Last week, in our approach to Mother's Day, we posted our Tribute to Southern Women on YouTube. If you did not see it don't worry, its still there.

Last week, in our approach to Mother's Day, we posted our Tribute to Southern Women on YouTube. If you did not see it don't worry, its still there.


Tribute to Southern Women

The pathetic thing is that if you were to go to YouTube and try to find a tribute to Southern Women or to Confederate Women using their search engine you will find hundreds of videos of the song "Trashy Women" by a musical group that calls itself Confederate Railroad. There will also be a few tributes and documentaries about "Civil War" women (north and South) and a few videos extolling the made-up virtues of northern women trying to feed the free the slaves myth. But the internet really has failed to offer any genuine tributes to the women of the South. Actually, a better way to put that is that we Southerners have failed to place the appropriate tributes on the internet. Certainly we Sons of the South owe it to our wives and mothers to do more than songs named "Trashy Women." 
 
Reverend John Levi Underwood, a Chaplain and Captain in the Confederate Army, saw first hand the contributions women gave to the South and the Confederacy. In his book, The Women of the Confederacy, published in 1906, Underwood gives both personal and public testimony to Southern womanhood. In citing the selflessness shown during the war he stated, "Our women gave their carpets to make blankets, their dresses to be made into shirts for the soldiers, and their linen to furnish lint for their wounds, and then, clad in home-spun, they gave themselves."

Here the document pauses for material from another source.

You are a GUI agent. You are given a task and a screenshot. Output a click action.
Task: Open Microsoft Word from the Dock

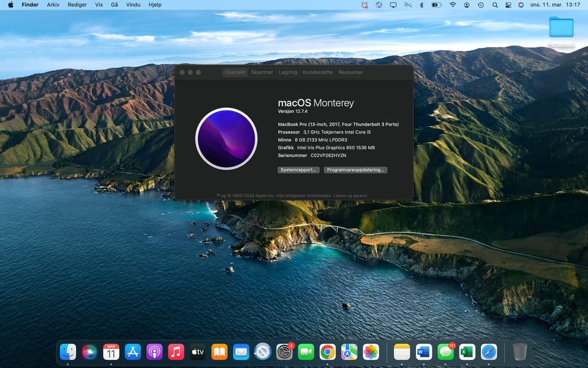[x=424, y=352]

This Mother's Day I wish to express my gratitude to the women of the South who for generations have lived their Christian faith and imparted its virtues to their daughters and granddaughters.

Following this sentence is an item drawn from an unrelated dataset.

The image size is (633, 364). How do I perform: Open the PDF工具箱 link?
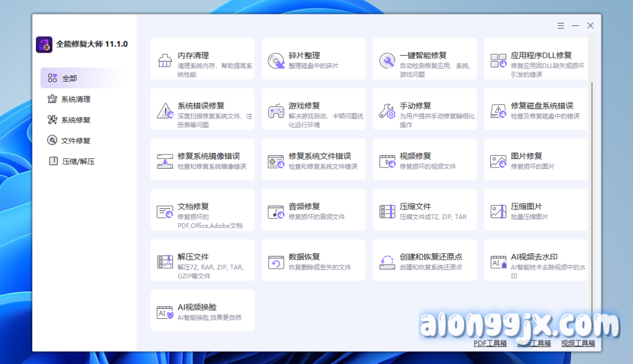point(490,343)
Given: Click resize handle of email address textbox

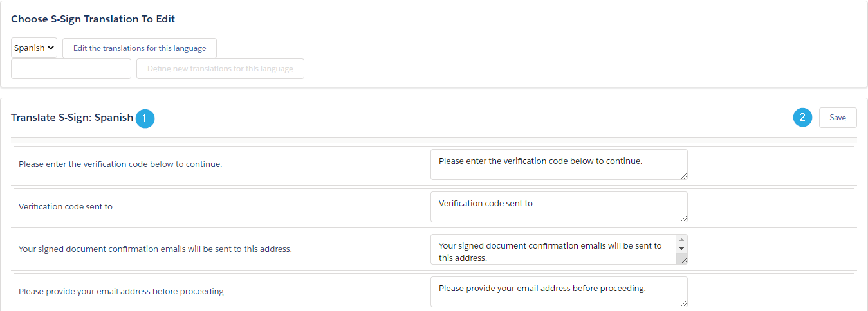Looking at the screenshot, I should point(683,303).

THE SOUTHERN ROOTS OF MOTHER'S DAY

According to the encyclopedia, the modern American holiday of Mother's Day was first celebrated in 1908, when Anna Jarvis held a memorial for her mother in Grafton, West Virginia. Her campaign to make "Mother's Day" a recognized holiday in the United States began in 1905, the year her mother died.

Anna's mother, Ann Reeves Jarvis, was a Southern nurse who provided care and comfort to many an injured boy in Grey. When fallen northern soldiers were left behind on the battlefields near her Virginia home she would nurse them as well.

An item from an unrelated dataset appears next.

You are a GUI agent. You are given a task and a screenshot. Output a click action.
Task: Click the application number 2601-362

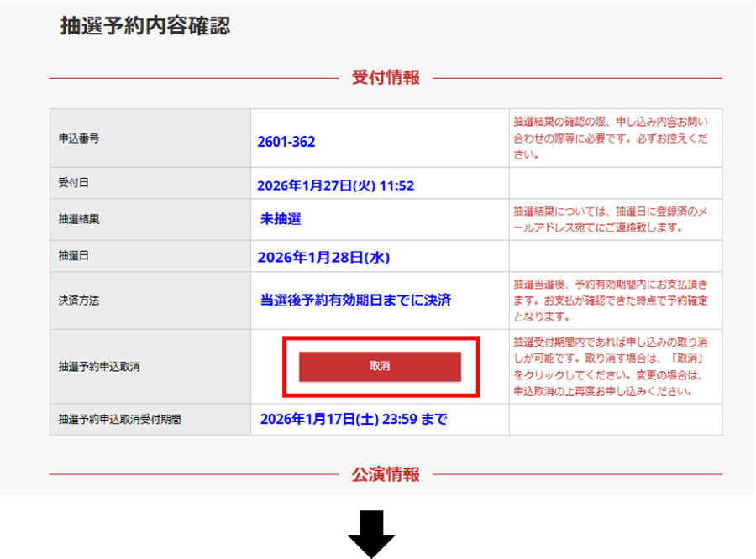(x=286, y=142)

Ann Reeves Jarvis actually began organizing what she called Mothers' Day Work Clubs to combat  the disease-causing environment of the mountain people's poorest workers. She believed too many of the workers' children were dying from illnesses brought on by filthy conditions. So under the advice of her physician brother, Jarvis taught mothers how to boil water for drinking and keep food from spoiling. When the war began, the Mothers' Day Work Clubs became a vehicle for providing nursing and care to the Soldiers.

Jarvis and other club members fed and clothed soldiers; treated their wounds and, just as they'd done with the poorest workers before the war, taught life-saving sanitation methods.

By the end of the war, her Virginia home was now in the "northern" State of West Virginia. And tensions were high. After the war, wanting to help bring the community together, Jarvis organized a Mothers' Friendship Day at the local courthouse. Although she publicized the event as a way to honor mothers, its real purpose was to bring together a fractured community by gathering battle-worn soldiers and their families.

Seeing the large crowds that the annual Mother's Friendship Days were attracting political agitators from the North began to hijack them for their own propaganda purposes. In 1870, Julia Ward Howe, an early feminist and writer of the Yankee anthem "The Battle Hymn of the Republic," wrote a very highly-publicized (in the Northern and Carpet-Bagger controlled Southern press) "Mother's Day Proclamation." Howe, and others like her, organized events driven by their political leanings which were held annually in various locations across the country on June 2. However, these events began to see ever-reduced attendance because most women, both Northern and Southern, simply were not interested in what we now know as "feminism."  

In 1905, when Jarvis died, her daughter lobbied enthusiastically to institute a national holiday that wouldrecognize mothers by encouraging sons and daughters to honor their own mothers. In 1914, then President Woodrow Wilson officially named the second Sunday in May as Mother's Day.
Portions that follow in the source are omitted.